— START Excerpted passage —

Firestone's long-standing success gave the company a strong, unified sense of its strategies and values, its relationships with customers and employees, and its operating and investment processes. The company had, in short, a clear formula for success, which had served it well since the turn of the century.

Then, almost overnight, everything changed. A French company, Michelin, introduced the radial tire to the U.S. market. Based on a breakthrough in design, radials were safer, longer-lasting, and more economical than traditional bias tires. They had already come to dominate European markets, and when Ford declared in 1972 that all its new cars would have radials, it was clear that they would dominate the U.S. market, too.

Firestone was not taken by surprise by the arrival of radials. Through its large operations in Europe, it had witnessed firsthand the European markets' quick embrace of radial tires during the 1960s. And it had developed forecasts that clearly indicated that radials would be rapidly accepted by U.S. automakers and consumers as well. Firestone saw radials coming, and it swiftly took action: it invested nearly $400 million—more than $1 billion in today's dollars—in radial production, building a new plant dedicated to radial tires and converting several existing factories.

Although Firestone's response was quick, it was far from effective. Even as it invested in the new product, it clung to its old ways of working. Rather than redesign its production processes, it just tinkered with them—even though the manufacture of radial tires required much higher quality standards. In addition, the company delayed closing many of its factories that produced bias tires, despite clear indications of their impending obsolescence. Active inertia had taken hold.

By 1979, Firestone was in deep trouble. Its plants were running at an anemic 59% of capacity, it was renting warehouses to store unsold tires, it was plagued by costly and embarrassing product recalls, and its domestic tire business had burned more than $200 million in cash. Although overall U.S. tire sales were plateauing, largely because radials last twice as long as bias tires, Firestone's CEO clung to the assumption of ever-growing demand, telling the board that he saw no need to start closing plants. In the end, all of Firestone's intense analysis and action was for naught. The company surrendered much of its share of the U.S. market to foreign corporations, and it suffered through two hostile takeover bids before finally being acquired by Bridgestone, a Japanese company, in 1988.

The women's apparel maker Laura Ashley also fell victim to active inertia. The company's eponymous founder spent her youth in Wales, and she started the business with her husband, Bernard, in 1953 as a way to re-create the mood of the British countryside. The company's garments, designed to evoke a romantic vision of English ladies tending roses at their country manors, struck a chord with many women in the 1970s. The business grew quickly from a single silk-screen press in Laura and Bernard's London flat to a major retailer with a network of 500 shops and a powerful brand the world over.

— END Excerpted passage —
— START Given material —

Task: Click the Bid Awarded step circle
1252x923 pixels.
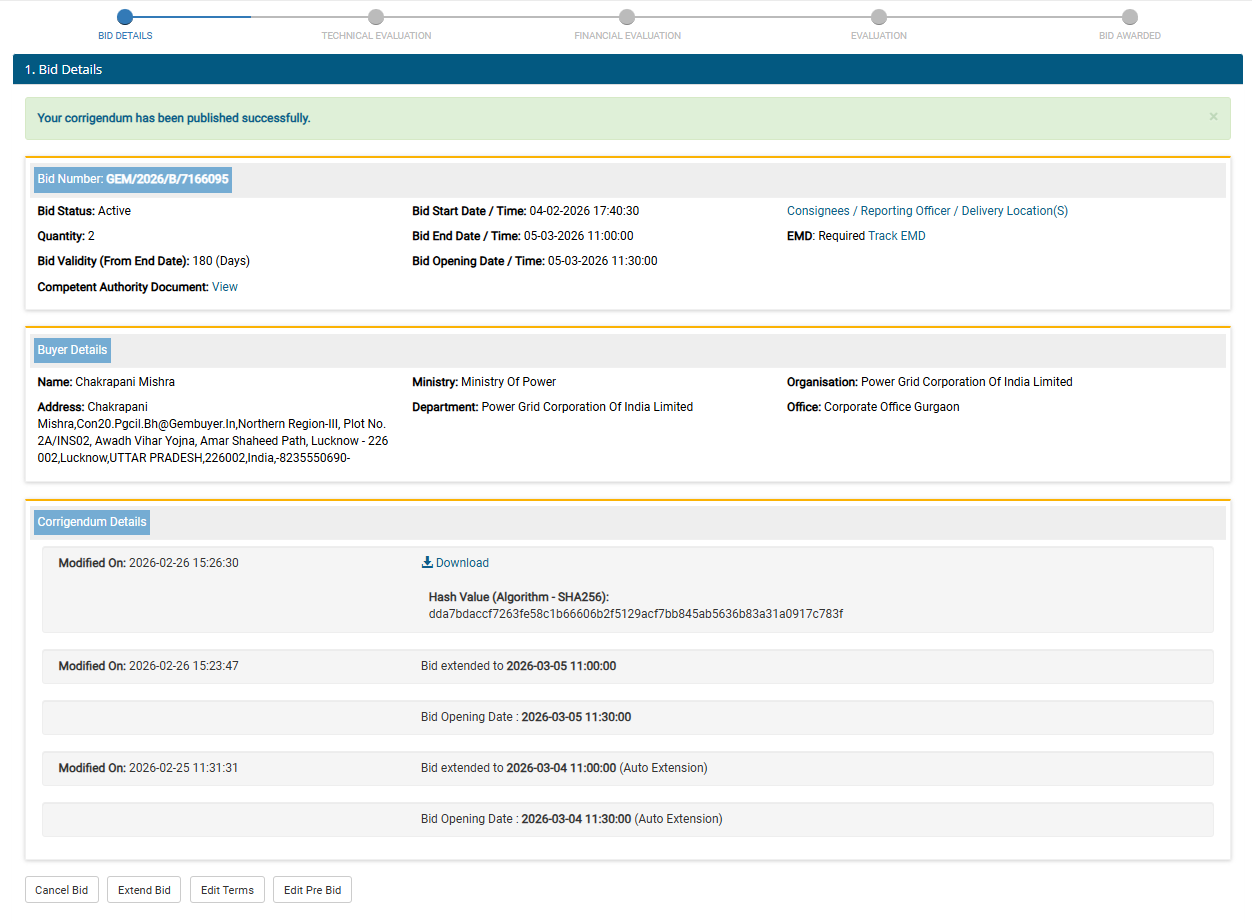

— END Given material —

• Actions to take:
1 – Copy the excerpt on Firestone and active inertia word for word, starting with "Firestone was not" and going on through "several existing factories.".
2 – Pick up the excerpt on Firestone and active inertia after its final sentence and extend it.

• Outputs:
1 –
Firestone was not taken by surprise by the arrival of radials. Through its large operations in Europe, it had witnessed firsthand the European markets' quick embrace of radial tires during the 1960s. And it had developed forecasts that clearly indicated that radials would be rapidly accepted by U.S. automakers and consumers as well. Firestone saw radials coming, and it swiftly took action: it invested nearly $400 million—more than $1 billion in today's dollars—in radial production, building a new plant dedicated to radial tires and converting several existing factories.

2 –
Laura Ashley expanded her tiny operation not to maximize profits but to defend and promote traditional British values, which she felt were under siege from sex, drugs, and miniskirts in the 1960s. From the beginning, she and Bernard exercised tight control over all aspects of the business, keeping design, manufacturing, distribution, and retailing in-house. The couple opened a central manufacturing and distribution center in Wales, and they proudly labeled their garments "Made in Wales." They provided generous wages and benefits to their employees, thereby avoiding the labor unrest that crippled many British industries throughout the 1970s. They also established close relationships with their franchisees and customers, who grew fiercely loyal to the company's products and the values they embodied.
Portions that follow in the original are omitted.